__Instructions for the task__
Which lines run from the line with "Open the Outbound links help link" through the line with "Task: Select step 2 Review & Pay circle" in the entries below? Print them exactly, both ends included, and nothing more.

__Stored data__
=====

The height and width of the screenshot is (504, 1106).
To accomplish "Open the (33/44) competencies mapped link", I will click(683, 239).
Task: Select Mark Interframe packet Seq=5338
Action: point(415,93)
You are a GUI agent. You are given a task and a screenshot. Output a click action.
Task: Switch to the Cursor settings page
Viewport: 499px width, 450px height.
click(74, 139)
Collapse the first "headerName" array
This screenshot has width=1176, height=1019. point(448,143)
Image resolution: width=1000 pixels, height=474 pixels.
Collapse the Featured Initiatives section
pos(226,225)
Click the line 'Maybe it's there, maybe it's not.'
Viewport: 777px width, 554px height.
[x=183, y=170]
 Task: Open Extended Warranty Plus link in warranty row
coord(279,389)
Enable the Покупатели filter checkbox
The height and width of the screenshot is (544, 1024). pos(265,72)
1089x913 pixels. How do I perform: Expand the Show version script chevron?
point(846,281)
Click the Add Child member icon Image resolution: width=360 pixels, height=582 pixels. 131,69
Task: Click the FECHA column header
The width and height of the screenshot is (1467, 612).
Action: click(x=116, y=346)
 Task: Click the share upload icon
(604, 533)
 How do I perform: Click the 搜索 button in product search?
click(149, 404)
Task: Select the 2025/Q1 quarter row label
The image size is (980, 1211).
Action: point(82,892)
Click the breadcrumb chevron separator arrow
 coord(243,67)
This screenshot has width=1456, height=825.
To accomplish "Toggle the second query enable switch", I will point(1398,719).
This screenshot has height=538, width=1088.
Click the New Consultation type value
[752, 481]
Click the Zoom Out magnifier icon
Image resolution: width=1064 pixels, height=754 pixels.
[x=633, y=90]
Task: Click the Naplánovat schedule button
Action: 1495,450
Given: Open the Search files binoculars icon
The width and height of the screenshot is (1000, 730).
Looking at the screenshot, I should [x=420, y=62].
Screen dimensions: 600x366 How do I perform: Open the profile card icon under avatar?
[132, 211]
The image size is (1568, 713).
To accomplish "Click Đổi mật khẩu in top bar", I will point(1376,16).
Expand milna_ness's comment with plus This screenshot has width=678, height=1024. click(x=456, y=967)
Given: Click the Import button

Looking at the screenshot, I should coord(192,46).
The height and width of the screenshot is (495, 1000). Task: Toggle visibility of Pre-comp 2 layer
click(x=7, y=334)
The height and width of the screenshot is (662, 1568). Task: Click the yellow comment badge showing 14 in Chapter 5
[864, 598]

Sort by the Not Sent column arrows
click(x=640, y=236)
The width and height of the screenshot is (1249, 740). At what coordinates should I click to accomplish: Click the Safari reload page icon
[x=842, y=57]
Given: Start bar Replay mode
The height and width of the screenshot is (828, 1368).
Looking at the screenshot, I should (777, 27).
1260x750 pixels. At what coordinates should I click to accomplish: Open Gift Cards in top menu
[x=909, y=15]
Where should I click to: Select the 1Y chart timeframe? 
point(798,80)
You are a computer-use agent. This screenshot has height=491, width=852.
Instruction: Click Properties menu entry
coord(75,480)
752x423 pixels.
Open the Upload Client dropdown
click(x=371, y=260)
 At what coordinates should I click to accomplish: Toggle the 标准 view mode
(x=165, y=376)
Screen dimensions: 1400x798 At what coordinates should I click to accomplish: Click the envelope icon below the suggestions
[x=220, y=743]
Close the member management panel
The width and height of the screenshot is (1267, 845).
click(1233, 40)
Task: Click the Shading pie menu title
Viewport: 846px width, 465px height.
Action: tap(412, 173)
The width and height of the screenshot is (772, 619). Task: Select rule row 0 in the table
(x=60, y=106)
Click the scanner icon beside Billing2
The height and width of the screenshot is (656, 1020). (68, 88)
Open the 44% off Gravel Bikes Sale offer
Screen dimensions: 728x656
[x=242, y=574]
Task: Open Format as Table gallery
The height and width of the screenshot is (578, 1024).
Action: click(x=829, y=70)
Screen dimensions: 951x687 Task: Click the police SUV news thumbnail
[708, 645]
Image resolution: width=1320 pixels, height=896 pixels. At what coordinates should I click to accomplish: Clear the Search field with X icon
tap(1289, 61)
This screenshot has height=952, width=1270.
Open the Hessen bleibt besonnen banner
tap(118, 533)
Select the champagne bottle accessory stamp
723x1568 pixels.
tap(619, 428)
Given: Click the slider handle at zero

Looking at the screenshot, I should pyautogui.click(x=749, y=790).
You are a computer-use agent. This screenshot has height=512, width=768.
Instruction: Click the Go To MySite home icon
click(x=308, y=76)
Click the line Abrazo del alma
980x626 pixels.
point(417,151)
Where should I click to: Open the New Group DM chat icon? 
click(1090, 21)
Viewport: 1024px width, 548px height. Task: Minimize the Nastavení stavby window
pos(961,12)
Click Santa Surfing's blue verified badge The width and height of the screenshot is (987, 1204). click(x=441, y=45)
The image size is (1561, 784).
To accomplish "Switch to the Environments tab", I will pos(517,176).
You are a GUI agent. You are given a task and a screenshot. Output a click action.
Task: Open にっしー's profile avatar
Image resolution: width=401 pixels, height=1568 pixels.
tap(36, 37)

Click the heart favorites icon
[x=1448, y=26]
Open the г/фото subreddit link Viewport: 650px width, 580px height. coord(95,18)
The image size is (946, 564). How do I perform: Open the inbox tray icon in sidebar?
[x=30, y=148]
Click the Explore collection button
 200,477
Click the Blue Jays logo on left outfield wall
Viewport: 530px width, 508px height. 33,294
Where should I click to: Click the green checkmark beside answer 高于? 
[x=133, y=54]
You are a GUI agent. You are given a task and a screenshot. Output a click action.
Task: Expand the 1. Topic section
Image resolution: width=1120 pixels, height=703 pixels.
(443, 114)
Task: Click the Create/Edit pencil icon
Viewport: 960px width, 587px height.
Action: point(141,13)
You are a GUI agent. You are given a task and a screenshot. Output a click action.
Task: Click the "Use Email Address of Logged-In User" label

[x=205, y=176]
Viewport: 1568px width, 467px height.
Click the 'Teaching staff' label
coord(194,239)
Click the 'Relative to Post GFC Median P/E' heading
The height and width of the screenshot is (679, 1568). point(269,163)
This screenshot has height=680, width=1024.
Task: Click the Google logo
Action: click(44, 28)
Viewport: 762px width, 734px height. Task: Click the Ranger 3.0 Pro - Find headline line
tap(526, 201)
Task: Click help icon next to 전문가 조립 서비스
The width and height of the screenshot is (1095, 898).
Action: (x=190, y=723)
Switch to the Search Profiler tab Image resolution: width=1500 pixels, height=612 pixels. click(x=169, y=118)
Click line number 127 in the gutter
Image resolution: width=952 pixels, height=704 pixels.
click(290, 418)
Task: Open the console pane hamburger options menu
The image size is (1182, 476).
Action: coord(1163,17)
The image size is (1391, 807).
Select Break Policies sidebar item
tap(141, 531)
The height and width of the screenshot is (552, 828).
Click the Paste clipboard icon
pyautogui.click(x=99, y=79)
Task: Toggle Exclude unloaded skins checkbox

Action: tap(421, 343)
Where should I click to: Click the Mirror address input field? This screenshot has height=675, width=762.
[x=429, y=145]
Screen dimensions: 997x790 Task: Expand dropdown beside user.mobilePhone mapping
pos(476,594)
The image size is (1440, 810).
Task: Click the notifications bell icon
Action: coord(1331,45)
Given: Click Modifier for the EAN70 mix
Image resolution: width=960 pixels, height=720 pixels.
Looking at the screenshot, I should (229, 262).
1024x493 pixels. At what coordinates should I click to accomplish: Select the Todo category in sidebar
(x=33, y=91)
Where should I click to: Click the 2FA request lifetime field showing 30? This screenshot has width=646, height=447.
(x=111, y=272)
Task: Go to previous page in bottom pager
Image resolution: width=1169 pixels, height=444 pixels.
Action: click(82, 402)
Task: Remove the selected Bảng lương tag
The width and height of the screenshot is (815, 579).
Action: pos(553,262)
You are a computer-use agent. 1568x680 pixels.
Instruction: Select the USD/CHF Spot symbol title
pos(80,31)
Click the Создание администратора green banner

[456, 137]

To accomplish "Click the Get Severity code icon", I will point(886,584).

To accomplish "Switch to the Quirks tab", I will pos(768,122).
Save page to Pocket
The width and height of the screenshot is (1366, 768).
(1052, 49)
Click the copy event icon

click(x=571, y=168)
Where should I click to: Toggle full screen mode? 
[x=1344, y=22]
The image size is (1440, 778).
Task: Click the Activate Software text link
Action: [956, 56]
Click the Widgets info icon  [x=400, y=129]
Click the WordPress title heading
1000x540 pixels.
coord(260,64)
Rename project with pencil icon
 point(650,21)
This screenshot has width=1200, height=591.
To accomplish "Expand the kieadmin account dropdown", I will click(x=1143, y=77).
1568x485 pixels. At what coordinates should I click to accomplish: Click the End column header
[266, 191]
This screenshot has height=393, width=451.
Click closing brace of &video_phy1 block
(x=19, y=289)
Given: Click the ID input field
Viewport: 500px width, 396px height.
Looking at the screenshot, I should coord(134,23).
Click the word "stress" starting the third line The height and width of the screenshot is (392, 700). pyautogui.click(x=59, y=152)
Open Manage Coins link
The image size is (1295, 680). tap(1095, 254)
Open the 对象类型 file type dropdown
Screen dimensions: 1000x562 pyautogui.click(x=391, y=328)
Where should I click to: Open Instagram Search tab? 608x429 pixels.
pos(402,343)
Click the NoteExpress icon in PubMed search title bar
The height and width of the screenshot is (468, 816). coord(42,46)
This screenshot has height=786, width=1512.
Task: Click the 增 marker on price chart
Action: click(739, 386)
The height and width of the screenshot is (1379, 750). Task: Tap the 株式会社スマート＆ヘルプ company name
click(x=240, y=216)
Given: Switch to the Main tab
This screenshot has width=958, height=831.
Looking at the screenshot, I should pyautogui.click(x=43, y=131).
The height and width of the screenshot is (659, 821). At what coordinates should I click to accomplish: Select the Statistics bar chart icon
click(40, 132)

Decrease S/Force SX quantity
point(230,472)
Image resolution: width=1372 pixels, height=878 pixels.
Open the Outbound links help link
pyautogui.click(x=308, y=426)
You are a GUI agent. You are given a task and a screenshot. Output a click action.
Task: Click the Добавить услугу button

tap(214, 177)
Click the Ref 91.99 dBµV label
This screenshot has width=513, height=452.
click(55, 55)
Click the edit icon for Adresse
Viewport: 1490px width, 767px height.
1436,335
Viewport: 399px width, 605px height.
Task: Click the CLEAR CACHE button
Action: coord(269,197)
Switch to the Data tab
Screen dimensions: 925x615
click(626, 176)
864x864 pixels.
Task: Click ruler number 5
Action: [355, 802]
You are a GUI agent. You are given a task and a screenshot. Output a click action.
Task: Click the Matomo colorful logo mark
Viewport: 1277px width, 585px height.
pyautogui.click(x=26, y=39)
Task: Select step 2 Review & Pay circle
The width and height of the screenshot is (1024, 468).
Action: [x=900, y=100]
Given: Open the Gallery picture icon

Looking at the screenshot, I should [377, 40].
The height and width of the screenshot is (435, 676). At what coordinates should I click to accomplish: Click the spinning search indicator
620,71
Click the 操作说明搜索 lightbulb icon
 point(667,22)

=====

__Result below__
Open the Outbound links help link
pyautogui.click(x=308, y=426)
You are a GUI agent. You are given a task and a screenshot. Output a click action.
Task: Click the Добавить услугу button

tap(214, 177)
Click the Ref 91.99 dBµV label
This screenshot has width=513, height=452.
click(55, 55)
Click the edit icon for Adresse
Viewport: 1490px width, 767px height.
1436,335
Viewport: 399px width, 605px height.
Task: Click the CLEAR CACHE button
Action: coord(269,197)
Switch to the Data tab
Screen dimensions: 925x615
click(626, 176)
864x864 pixels.
Task: Click ruler number 5
Action: [355, 802]
You are a GUI agent. You are given a task and a screenshot. Output a click action.
Task: Click the Matomo colorful logo mark
Viewport: 1277px width, 585px height.
pyautogui.click(x=26, y=39)
Task: Select step 2 Review & Pay circle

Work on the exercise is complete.